La veglia ed il sogno di Maurizio Rossi

Recensione di Vincenzo Luciani

 

Desidero innanzitutto attirare l’attenzione sulla densa Nota d’Autore che precede le poesie della raccolta “La veglia e il sogno” di Maurizio Rossi, sintesi tracciata da un poeta consapevole e da un critico qual è (in questo frangente critico della sua stessa opera, che sa esaminare con il necessario distacco). Una nota senza fronzoli e giri di parole e che contiene due considerazioni essenziali.

La prima sta alla base della tematica ed è inglobata nel titolo del libro. La nostra giornata e la nostra vita sono scandite “dal sogno e dalla veglia. A me capita di avere lunghi ed elaborati sogni, spesso rivissuti e raccontati al mattino: mi accorgo così, di un travaso di emozioni e ricordi tra il sogno e la veglia; tra le mie attività, i progetti quotidiani e i sogni; sorprendentemente anche tra i sogni del giorno, ad occhi aperti, e quelli accaduti nel sonno”. (…) “spesso mi ri-immergo nel sogno e mi piace spiegarlo a me stesso (…).

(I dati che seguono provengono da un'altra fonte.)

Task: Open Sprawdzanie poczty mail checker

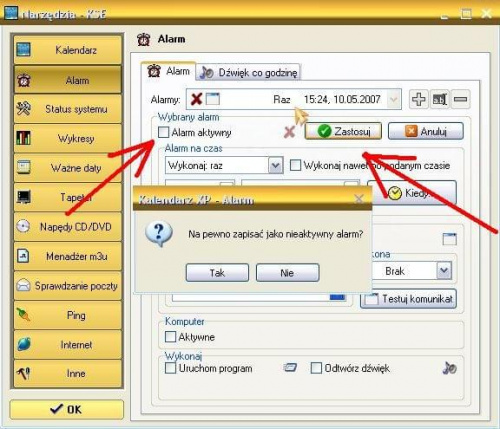Action: click(x=68, y=286)
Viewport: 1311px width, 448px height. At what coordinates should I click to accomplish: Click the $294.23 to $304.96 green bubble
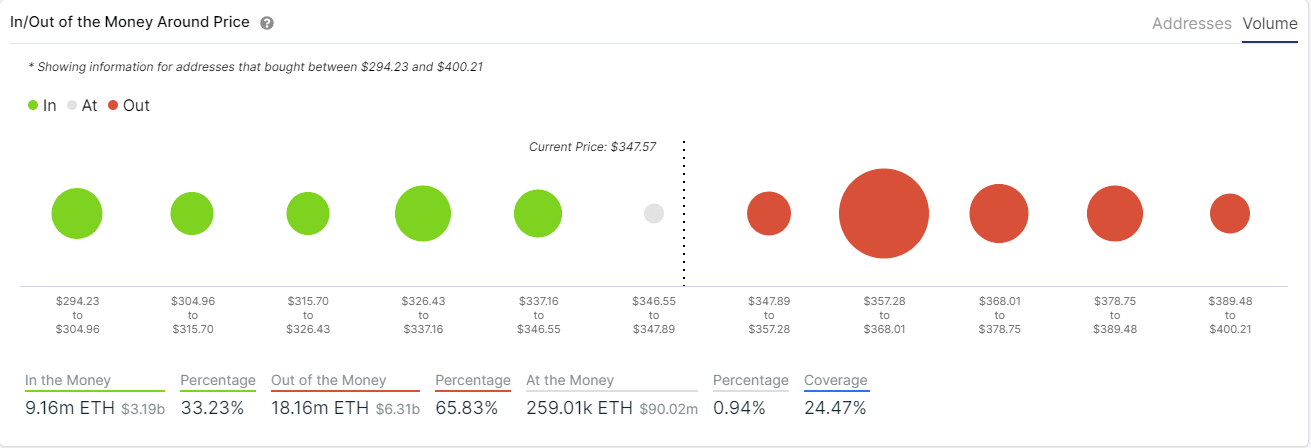(x=77, y=213)
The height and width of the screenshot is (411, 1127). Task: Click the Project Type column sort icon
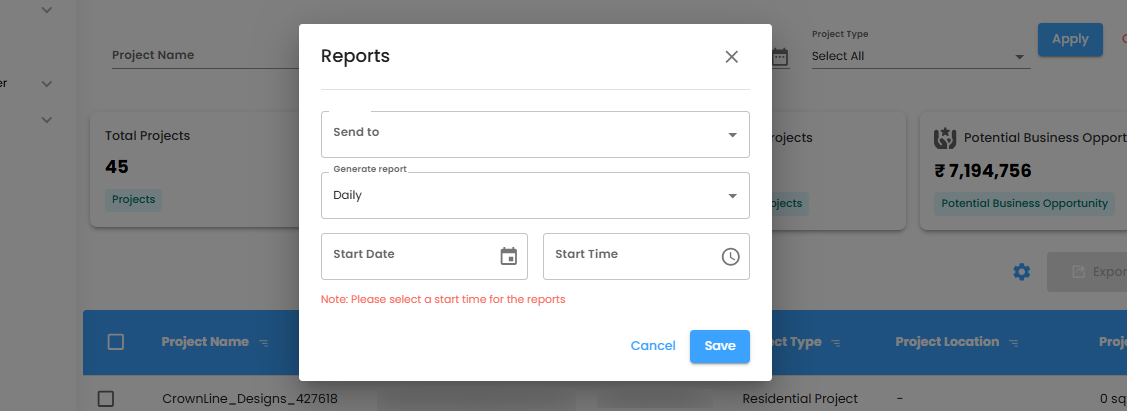[x=836, y=343]
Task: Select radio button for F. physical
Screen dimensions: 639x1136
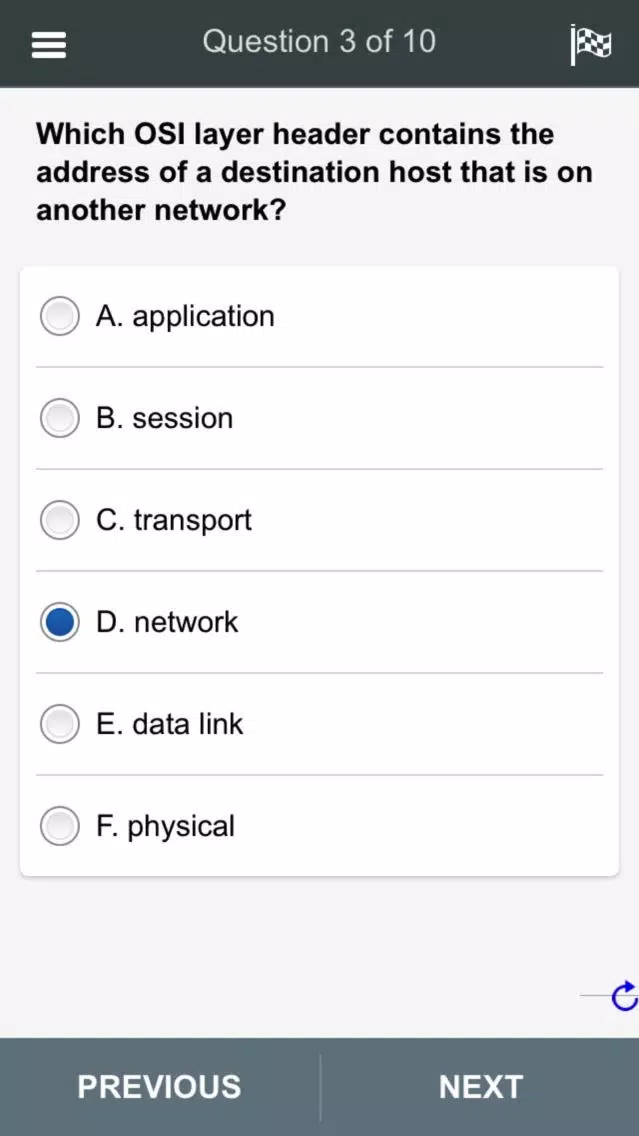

E “sognando e mirando” (vedi Leopardi) nasce la Poesia, il fare che disfa le certezze, che fa “andare e tornare, la coscienza bordeggiare con la voce del mistero”. Mistero che è il quotidiano andare tra i “nodigli anni che compongono il nostro giorno – e le articolazioni che permettono il movimento, a volte più facile, altre più stentato.

Seconda considerazione: “Il libretto, inizialmente pensato come antologia che raccogliesse le poesie più significative delle precedenti raccolte, è divenuto poi un insieme tematico, dove nuove poesie si aggiungono alle altre, che comunque sono state rilette e rivedute, anche nella forma. Qualcuno potrebbe stupirsi e dire che ciò che è scritto, rimane così come è, perché esprime il vissuto di un momento preciso e compiuto; io penso (…) che lo scrittore possa plasmare come e quando ritiene la sua creazione, se è consapevole e libero di poter raccontare ancor meglio, nei versi, il suo mondo. La Poesia appartiene a tutti, ma prima di tutti a chi l’ha composta, con il labor che sappiamo.” I corsivi sono i miei e valgono come sottolineatura e consenso.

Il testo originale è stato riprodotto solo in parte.